Copyright © 2009, Emerald Group Publishing Limited


The state of the art of climbing and walking robots

Article Type: Viewpoint From: Industrial Robot: An International Journal, Volume 36, Issue 4

Keywords: Robotics, Conferences

The 2008 CLAWAR conference held at Coimbra, Portugal was the second held under the auspices of the independent CALWAR association. To my mind, it marked a coming of age in the technologies of climbing and walking robots, and of mobile robots in general. Climbing and walking robots are moving out of the laboratory and into industrial practice. The papers from the conference presented in this special issue exemplify this.

Like all new technologies, it has taken a long time, and there have been both triumphs and missteps along the way. It is now forty years since the first computer-coordinated walking machine, the “Phony Pony” built by Andrew Frank and Robert McGhee first walked. That is a longer period than the interval between the Wright Brothers’ first flight and the coming of age of aviation in the World War II. Evidently, fewer compelling applications have appeared for climbing and walking robots, and consequently there has been less investment in development and production. Nevertheless, we are now seeing applications in which our technologies are clearly better than the alternatives.

In this issue we have papers on climbing robots for inspection of offshore wind turbines, for remote NDT of objects with unknown geometry, and a commercialized climbing robot system for cleaning windows on glass-walled buildings. These papers are selected from a much larger number presented in the conference that included many other examples of commercialization of multi-limbed robots. To be sure, there are a much larger number of articles describing research results on systems that are still confined to the laboratory, but it is in the nature of research and development that this should always be the case.

The history of humanoid robots also goes back nearly forty years to the first Wabot constructed by Ichiro Kato and his students at Waseda University. This area of climbing and walking robots has attracted a great deal of support from both industry and research laboratories. This issue includes a highly rated paper on a humanoid control problem.

One of the most original papers in this selection is on an innovative concept for a robot that can crawl through collapsed buildings and locate victims. It uses a flexible envelope that covers the entire machine and can be driven to propel the machine through narrow passageways.

As we move forward workers in this field are addressing increasingly difficult problems. One direction of active research is toward increasing use of dynamic locomotion systems. This type of system offers greater speed and rapidity of maneuvering, but at the cost of having to actively stabilize the system.

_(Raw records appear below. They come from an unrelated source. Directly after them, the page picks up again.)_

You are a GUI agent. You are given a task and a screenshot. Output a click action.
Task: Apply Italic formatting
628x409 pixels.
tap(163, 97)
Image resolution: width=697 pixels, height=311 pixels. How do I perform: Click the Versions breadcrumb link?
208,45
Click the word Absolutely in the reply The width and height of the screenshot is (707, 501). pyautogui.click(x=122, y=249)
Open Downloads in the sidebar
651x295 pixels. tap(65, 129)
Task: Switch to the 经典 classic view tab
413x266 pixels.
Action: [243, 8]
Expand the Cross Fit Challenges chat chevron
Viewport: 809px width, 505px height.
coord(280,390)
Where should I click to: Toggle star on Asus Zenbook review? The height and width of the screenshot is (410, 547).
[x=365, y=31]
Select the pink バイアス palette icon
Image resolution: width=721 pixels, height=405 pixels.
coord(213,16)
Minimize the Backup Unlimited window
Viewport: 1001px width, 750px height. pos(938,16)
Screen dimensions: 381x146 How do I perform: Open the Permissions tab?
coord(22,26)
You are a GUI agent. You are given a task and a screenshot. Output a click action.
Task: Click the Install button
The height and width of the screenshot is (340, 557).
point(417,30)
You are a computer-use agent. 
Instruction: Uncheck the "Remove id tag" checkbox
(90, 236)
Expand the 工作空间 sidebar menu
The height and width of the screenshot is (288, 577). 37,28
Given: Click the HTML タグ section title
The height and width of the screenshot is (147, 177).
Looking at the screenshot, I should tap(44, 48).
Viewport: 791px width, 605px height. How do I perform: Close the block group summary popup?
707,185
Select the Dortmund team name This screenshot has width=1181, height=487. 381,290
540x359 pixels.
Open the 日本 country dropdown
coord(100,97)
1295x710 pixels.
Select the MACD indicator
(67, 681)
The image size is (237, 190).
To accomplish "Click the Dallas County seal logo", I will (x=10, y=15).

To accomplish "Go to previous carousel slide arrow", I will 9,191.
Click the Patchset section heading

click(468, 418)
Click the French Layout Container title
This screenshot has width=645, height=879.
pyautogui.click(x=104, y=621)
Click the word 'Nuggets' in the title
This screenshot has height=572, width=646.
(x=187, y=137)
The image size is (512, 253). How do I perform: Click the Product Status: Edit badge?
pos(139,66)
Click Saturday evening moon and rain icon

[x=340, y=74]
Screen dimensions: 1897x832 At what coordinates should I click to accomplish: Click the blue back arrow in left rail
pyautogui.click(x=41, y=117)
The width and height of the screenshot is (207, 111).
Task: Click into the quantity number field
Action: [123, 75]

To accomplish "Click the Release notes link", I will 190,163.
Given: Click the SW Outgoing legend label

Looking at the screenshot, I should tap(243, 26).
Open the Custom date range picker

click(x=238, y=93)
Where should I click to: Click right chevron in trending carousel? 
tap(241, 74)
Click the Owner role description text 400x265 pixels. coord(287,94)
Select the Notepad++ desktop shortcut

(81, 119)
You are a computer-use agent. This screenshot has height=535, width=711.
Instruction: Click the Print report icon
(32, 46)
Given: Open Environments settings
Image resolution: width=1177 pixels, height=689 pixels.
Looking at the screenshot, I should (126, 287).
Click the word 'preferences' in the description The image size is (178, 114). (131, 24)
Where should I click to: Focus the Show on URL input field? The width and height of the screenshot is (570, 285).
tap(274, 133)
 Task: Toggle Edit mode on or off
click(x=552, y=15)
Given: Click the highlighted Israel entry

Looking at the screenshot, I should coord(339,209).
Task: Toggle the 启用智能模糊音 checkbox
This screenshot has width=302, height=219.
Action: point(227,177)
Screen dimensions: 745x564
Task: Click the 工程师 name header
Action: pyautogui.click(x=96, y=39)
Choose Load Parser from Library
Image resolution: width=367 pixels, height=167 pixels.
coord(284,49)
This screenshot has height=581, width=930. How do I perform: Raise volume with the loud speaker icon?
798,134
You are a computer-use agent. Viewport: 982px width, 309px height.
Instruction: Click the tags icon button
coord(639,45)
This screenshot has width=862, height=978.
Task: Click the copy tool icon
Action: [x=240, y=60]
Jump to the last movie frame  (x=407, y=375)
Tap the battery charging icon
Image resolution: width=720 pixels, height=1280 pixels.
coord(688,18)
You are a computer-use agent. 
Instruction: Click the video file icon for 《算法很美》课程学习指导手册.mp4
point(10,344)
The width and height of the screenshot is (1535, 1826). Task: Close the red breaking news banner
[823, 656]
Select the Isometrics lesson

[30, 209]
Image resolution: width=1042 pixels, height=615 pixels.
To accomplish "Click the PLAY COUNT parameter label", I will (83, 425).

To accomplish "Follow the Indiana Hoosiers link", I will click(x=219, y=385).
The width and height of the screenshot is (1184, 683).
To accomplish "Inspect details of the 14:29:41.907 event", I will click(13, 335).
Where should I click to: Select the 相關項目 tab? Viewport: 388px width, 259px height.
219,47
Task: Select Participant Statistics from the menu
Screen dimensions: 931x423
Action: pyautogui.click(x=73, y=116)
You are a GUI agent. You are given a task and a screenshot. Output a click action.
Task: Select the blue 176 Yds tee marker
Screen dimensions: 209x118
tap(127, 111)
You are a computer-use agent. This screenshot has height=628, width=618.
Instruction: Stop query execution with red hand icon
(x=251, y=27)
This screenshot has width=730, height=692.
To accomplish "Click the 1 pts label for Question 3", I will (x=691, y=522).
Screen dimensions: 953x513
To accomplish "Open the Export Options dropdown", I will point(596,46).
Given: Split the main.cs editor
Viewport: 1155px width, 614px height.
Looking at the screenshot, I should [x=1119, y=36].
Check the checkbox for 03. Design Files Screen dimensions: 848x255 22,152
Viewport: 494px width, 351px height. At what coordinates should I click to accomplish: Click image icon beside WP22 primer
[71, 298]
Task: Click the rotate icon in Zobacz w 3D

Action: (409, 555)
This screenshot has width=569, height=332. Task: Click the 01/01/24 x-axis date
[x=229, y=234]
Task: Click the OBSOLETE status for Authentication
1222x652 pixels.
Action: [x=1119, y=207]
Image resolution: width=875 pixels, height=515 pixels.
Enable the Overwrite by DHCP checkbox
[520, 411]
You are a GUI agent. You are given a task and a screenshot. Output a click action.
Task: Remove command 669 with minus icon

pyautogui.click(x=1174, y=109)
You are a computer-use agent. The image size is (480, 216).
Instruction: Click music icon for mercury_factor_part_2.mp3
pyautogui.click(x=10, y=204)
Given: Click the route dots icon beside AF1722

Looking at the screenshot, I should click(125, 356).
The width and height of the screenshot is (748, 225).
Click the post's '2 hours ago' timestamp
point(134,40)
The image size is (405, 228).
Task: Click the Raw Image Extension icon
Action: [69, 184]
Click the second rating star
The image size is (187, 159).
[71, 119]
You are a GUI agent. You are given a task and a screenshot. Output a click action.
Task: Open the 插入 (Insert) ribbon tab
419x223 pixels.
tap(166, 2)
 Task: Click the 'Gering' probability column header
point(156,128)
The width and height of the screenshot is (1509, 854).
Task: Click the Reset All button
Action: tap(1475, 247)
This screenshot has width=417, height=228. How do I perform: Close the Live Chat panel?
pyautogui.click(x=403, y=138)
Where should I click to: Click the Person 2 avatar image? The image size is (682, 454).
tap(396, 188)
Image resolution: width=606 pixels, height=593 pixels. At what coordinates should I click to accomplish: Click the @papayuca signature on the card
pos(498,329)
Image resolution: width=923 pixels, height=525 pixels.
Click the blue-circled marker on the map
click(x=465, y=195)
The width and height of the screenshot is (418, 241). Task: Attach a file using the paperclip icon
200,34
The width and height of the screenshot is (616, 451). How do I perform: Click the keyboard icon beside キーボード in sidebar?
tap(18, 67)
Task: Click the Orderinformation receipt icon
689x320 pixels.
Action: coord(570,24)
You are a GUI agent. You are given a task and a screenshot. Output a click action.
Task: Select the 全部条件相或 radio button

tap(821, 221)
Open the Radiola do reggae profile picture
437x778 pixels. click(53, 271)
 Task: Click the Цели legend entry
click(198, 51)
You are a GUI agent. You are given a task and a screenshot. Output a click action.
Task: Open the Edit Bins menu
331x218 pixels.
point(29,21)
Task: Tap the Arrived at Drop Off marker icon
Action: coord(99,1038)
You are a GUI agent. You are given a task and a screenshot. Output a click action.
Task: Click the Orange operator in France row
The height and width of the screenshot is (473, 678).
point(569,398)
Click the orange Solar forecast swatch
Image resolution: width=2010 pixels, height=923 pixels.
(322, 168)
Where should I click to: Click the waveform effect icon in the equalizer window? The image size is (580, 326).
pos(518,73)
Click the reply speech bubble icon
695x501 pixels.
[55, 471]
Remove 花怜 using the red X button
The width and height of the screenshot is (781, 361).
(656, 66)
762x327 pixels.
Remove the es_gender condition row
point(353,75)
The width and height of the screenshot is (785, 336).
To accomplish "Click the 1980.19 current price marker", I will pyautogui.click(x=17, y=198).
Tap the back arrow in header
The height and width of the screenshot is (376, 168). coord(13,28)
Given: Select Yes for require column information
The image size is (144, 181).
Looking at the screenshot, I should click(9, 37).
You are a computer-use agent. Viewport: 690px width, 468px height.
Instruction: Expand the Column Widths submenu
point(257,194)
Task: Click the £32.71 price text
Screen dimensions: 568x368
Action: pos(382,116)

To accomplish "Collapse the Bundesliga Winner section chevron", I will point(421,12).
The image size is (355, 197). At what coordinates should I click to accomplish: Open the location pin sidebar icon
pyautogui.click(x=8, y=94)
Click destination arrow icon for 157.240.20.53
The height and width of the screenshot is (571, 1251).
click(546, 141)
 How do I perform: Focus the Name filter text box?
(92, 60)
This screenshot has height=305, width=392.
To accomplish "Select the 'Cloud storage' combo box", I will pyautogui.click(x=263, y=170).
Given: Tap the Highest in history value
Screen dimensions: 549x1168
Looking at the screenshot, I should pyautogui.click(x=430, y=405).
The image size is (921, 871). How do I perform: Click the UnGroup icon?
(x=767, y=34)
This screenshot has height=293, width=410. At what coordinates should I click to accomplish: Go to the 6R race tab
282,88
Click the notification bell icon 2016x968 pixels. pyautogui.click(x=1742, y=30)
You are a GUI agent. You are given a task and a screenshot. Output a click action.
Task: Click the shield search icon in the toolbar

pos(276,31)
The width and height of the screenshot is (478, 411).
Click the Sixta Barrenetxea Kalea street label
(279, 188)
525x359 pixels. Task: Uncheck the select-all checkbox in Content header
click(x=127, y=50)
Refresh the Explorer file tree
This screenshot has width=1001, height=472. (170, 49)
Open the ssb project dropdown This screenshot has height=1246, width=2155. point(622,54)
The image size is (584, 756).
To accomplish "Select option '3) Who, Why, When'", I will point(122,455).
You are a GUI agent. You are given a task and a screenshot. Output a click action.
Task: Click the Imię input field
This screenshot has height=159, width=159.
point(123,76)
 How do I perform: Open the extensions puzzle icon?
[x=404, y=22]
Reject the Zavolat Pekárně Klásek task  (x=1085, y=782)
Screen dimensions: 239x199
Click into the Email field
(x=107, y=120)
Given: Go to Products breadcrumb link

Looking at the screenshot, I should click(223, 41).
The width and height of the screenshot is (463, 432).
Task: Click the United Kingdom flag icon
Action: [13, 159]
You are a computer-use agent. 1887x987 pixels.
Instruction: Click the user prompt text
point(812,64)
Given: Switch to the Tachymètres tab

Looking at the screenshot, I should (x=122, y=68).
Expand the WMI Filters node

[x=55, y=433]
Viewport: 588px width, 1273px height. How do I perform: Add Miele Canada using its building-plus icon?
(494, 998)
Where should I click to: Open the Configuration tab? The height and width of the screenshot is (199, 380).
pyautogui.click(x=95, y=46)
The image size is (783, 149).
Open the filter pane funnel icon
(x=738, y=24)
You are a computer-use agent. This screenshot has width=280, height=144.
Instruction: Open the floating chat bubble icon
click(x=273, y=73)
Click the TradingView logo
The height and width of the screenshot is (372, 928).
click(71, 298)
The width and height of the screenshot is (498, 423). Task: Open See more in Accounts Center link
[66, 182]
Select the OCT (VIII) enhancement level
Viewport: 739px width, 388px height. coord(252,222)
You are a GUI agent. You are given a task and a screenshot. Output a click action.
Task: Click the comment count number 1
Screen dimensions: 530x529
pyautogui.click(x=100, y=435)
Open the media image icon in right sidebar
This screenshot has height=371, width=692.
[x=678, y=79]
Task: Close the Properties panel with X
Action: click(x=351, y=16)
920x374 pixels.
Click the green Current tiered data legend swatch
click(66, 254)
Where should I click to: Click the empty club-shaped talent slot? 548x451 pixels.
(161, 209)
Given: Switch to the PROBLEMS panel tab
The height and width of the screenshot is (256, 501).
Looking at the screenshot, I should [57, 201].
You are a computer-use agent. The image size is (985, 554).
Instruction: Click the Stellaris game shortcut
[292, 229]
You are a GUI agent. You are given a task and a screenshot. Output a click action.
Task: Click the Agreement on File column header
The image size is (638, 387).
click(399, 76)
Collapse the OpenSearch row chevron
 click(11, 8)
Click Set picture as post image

Another direction is the use of redundant sensing systems with sensor fusion techniques. Often in mobile systems a single type of sensor cannot reliably generate data about the environment, and the machine’s situation within that environment. Use of multiple sensing modes provides superior data for control and other purposes. Yet another theme that I expect we will see more in the future is deployment of cooperative teams of relatively simple robots. This allows robust data collection over extended areas.

The excitement of robotics is in its nature as a synthesis of mechanical systems, electrical systems, information systems and sensors into machines that are computers that can sense, model and physically interact with the world. Climbing and walking robots represent this concept in a very pure form. That is what makes the work described in this set of papers rewarding, and also representative of the true state of the art.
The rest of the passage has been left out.